TASK STATEMENT:
Copy every one of the following records word for word, with no changes.

[Stored data entries]
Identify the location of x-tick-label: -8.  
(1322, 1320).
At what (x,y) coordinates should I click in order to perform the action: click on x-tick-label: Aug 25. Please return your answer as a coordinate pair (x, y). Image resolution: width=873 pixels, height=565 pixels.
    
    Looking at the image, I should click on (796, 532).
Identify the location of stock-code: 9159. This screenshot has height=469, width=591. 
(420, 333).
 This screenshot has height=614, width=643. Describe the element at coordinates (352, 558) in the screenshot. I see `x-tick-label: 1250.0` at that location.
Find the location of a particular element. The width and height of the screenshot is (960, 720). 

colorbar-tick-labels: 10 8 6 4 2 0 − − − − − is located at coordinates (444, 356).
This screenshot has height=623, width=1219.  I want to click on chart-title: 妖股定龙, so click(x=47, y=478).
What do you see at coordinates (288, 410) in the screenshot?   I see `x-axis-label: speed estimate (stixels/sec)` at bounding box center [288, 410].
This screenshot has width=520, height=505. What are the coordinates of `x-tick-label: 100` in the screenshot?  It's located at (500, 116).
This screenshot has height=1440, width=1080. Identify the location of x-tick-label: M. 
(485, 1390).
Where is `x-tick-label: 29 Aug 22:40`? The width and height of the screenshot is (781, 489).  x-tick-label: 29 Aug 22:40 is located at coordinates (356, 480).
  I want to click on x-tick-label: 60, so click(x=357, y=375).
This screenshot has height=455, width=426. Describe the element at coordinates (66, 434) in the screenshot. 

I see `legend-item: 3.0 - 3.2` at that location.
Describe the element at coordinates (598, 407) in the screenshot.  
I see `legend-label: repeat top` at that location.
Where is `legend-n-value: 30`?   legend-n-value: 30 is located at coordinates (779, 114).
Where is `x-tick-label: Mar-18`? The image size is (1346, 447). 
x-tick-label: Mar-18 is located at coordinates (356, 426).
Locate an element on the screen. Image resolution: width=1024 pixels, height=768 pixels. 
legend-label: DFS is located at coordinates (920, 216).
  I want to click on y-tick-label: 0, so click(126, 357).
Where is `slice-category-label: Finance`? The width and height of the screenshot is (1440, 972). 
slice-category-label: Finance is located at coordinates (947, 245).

YOUR SOLUTION:
Identify the location of x-tick-label: -8.  
(1322, 1320).
At what (x,y) coordinates should I click in order to perform the action: click on x-tick-label: Aug 25. Please return your answer as a coordinate pair (x, y). Image resolution: width=873 pixels, height=565 pixels.
    
    Looking at the image, I should click on (796, 532).
Identify the location of stock-code: 9159. This screenshot has height=469, width=591. 
(420, 333).
 This screenshot has height=614, width=643. Describe the element at coordinates (352, 558) in the screenshot. I see `x-tick-label: 1250.0` at that location.
Find the location of a particular element. The width and height of the screenshot is (960, 720). 

colorbar-tick-labels: 10 8 6 4 2 0 − − − − − is located at coordinates (444, 356).
This screenshot has height=623, width=1219.  I want to click on chart-title: 妖股定龙, so click(x=47, y=478).
What do you see at coordinates (288, 410) in the screenshot?   I see `x-axis-label: speed estimate (stixels/sec)` at bounding box center [288, 410].
This screenshot has width=520, height=505. What are the coordinates of `x-tick-label: 100` in the screenshot?  It's located at (500, 116).
This screenshot has height=1440, width=1080. Identify the location of x-tick-label: M. 
(485, 1390).
Where is `x-tick-label: 29 Aug 22:40`? The width and height of the screenshot is (781, 489).  x-tick-label: 29 Aug 22:40 is located at coordinates (356, 480).
  I want to click on x-tick-label: 60, so click(x=357, y=375).
This screenshot has height=455, width=426. Describe the element at coordinates (66, 434) in the screenshot. 

I see `legend-item: 3.0 - 3.2` at that location.
Describe the element at coordinates (598, 407) in the screenshot.  
I see `legend-label: repeat top` at that location.
Where is `legend-n-value: 30`?   legend-n-value: 30 is located at coordinates (779, 114).
Where is `x-tick-label: Mar-18`? The image size is (1346, 447). 
x-tick-label: Mar-18 is located at coordinates (356, 426).
Locate an element on the screen. Image resolution: width=1024 pixels, height=768 pixels. 
legend-label: DFS is located at coordinates (920, 216).
  I want to click on y-tick-label: 0, so click(126, 357).
Where is `slice-category-label: Finance`? The width and height of the screenshot is (1440, 972). 
slice-category-label: Finance is located at coordinates (947, 245).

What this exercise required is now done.